L’invasion illégale de l’Ukraine par le régime russe marque un tournant dans la politique de sécurité européenne. La démocratie et l’ordre mondial fondé sur des règles communes sont désormais, jusqu’en Suisse, ouvertement attaqués par des régimes autoritaires avec le soutien des partis de droite populiste. À cela s’ajoute la crise climatique qui, sans contre-mesures rapides et ambitieuses, rendra de larges territoires inhabitables et entraînera de nouveaux conflits pour la répartition des ressources, contribuant d’autant à la déstabilisation de l’ordre international.
Ces développements placent la politique étrangère suisse devant des défis inédits qui n’ont plus rien à voir avec ceux qui, depuis 1515, influencent la façon dont notre neutralité est appliquée. Comment dans ces conditions assurer au mieux la sécurité de notre pays, situé au cœur de l’Europe? Comment renforcer les 17 Objectifs du développement durable de l’ONU, dont la paix et l’ordre international sur lesquels sont basés notre prospérité et le respect de nos frontières?

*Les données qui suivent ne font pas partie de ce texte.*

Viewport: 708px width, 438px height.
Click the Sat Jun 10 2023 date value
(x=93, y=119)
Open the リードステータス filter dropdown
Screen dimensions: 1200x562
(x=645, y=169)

Face à ces enjeux titanesques, l’UDC propose naïvement un repli sur une neutralité intégrale prétendument séculaire et perpétuelle. Son initiative ne fait au final que renforcer une conception chimérique de la neutralité; un folklore bourgeois dont le but essentiel est de pouvoir faire des affaires en toute légalité avec Poutine et de fermer les yeux sur les violations des droits humains. Et tout cela sans contribuer ni à la défense de l’Europe et de nos libertés, ni à la lutte contre le changement climatique, ni à la paix et à la stabilité dans le monde. Non, la neutralité de la Suisse ne constitue pas une fin en soi. Elle doit se concevoir comme un instrument de la politique extérieure et de la sécurité intérieure de notre pays. Il semble ainsi juste que la Suisse ne s’implique pas militairement hors de ses frontières et s’en tienne à la neutralité militaire dans les limites clairement définies par la Convention de La Haye de 1907.
Une position qui ne doit néanmoins pas servir d’oreiller de paresse. C’est ainsi que notre pays doit redoubler d’engagements pour promouvoir la paix, la justice et le droit au niveau international. En commençant par apporter un soutien aux réformes de l’ONU, et notamment du Conseil de sécurité, pour qu’il gagne en légitimité et soit en mesure de faire appliquer le droit international. Et en attendant, notre pays doit renforcer ses collaborations avec les États démocratiques et en premier lieu nos voisins européens, afin de promouvoir la justice et la paix, y compris en adoptant des sanctions contre les États et personnes violant le droit international.
>> Lire le texte et l’article de Céline Amaudruz (UDC) sur le site de la Tribune de Genève (gratuit, 08.05.2024)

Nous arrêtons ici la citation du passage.